Many studies have employed relatively small sample sizes (usually fewer than 50 participants; for reviews reporting sample sizes see Bogg & Lasecki, 2015; Hill et al., 2017; Kelly et al., 2014). These studies may therefore be underpowered, increasing the risk of making Type I (finding an intervention effective when it is not) and Type II (finding an intervention ineffective when it is effective) errors when interpreting the results. The lack of double-blinding in CCT studies has also been considered a limitation (Green et al., 2019), since it potentially increases the risk of bias introduced by the researcher (e.g., intentionally or unintentionally favouring certain results) and participants (e.g., placebo effects). Similarly, the procedures used for group assignment may represent a source of bias. In studies investigating the effects of an intervention, adequate randomization is commonly expected, however, Green et al. (2019) argue that in studies with small sample sizes, such as in CCT studies, randomization might produce unbalanced groups, leading to biased results.

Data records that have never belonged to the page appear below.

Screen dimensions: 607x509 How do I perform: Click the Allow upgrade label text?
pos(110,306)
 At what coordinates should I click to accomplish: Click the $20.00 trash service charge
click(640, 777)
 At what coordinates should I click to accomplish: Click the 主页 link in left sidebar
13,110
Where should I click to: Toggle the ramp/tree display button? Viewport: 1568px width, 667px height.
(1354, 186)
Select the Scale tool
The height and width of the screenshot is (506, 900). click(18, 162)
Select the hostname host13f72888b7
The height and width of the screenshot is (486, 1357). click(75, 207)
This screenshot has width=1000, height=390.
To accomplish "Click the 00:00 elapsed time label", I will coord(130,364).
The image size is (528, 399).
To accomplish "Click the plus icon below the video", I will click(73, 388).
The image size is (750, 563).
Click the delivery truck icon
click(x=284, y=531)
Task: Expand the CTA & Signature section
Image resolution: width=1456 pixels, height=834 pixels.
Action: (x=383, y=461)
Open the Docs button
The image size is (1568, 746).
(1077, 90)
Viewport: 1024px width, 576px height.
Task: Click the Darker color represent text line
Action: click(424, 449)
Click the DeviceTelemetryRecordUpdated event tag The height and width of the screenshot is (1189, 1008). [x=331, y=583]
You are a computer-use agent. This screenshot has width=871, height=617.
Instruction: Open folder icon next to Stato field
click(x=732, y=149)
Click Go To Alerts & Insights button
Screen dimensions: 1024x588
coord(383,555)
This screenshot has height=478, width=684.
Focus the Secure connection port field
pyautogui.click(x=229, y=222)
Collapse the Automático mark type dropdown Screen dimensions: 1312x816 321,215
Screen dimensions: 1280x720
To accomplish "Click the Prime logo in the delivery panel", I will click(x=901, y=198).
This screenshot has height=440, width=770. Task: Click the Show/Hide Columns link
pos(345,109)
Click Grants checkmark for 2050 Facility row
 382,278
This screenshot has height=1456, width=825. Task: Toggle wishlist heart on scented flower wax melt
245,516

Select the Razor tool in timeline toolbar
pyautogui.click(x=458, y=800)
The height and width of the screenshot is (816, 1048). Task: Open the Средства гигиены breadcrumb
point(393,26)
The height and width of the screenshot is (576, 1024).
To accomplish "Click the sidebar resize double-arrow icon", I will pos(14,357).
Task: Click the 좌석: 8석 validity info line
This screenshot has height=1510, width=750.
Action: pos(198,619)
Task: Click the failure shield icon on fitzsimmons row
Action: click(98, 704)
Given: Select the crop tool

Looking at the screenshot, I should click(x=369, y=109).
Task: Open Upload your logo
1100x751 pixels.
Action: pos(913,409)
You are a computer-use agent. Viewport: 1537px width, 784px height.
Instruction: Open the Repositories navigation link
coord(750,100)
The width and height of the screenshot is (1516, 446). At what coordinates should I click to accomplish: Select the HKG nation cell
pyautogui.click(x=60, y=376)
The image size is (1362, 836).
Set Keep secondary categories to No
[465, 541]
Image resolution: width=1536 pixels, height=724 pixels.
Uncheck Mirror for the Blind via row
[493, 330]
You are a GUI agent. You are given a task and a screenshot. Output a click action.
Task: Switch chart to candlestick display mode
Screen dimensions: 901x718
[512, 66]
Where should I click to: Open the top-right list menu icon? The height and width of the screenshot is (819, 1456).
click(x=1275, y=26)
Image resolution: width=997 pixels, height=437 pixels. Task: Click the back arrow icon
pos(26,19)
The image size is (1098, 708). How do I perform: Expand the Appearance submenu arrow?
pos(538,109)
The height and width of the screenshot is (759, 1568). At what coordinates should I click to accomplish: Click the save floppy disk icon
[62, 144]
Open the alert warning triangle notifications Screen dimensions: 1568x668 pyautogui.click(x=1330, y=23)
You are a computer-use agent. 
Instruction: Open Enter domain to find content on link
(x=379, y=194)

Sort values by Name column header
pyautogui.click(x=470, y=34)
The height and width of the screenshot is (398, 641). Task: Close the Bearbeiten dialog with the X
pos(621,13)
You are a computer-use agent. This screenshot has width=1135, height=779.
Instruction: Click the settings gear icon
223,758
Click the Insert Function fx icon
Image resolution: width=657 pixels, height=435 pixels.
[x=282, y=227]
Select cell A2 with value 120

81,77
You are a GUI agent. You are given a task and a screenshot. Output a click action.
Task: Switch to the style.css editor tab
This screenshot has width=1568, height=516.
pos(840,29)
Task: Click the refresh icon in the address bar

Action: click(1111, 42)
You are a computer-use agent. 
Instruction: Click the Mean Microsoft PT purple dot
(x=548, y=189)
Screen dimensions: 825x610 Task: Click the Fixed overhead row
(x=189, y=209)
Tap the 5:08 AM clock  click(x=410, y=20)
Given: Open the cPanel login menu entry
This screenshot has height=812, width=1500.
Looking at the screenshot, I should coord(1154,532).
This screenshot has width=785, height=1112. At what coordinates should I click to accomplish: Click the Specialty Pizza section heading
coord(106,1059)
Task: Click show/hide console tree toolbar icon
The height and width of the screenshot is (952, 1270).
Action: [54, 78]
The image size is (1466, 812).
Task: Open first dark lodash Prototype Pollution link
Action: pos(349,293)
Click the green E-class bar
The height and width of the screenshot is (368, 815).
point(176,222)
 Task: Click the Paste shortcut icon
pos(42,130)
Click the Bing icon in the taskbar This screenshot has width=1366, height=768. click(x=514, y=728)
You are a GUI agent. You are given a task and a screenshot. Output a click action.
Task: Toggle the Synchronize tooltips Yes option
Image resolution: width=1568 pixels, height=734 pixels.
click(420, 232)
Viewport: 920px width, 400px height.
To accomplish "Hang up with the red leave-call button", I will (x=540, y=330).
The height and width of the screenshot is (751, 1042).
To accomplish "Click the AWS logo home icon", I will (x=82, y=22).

The use of no-contact (passive) control groups—that is, participants who do not receive any form of intervention—has also been a matter of debate (Au et al., 2015; Boot et al., 2013; Melby-Lervåg et al., 2016; Melby-Lervåg & Hulme, 2013). One limitation with the use of passive control groups is that it cannot control for placebo effects and the occurrence of a phenomenon called the Hawthorne effect (McCambridge et al., 2014), in which participants behave differently as a consequence of being observed. It is possible that the participants’ performance may improve, not as a consequence of training a particular cognitive function, but rather due to increased effort during the posttraining assessment phase. One possible solution to this issue is to use an “active” control group—that is, a group undergoing a placebo training programme. This placebo programme is usually comparable to the experimental group in terms of length and schedule in order to exert the same expectation of improvement as is exerted by the experimental programme. The use of this type of control is grounded in the hypothesis that some or all of the transferable effects found as a consequence of CCT are derived from an increased effort in performing the posttraining assessment and not from a real improvement in cognitive functions. Most of the evidence supporting this hypothesis comes from larger effect sizes found when using passive control groups when compared with active control groups (Melby-Lervåg et al., 2016). Other meta-analyses, however, have not found significant differences between the posttraining scores of the active and passive control groups (Au et al., 2015, 2020).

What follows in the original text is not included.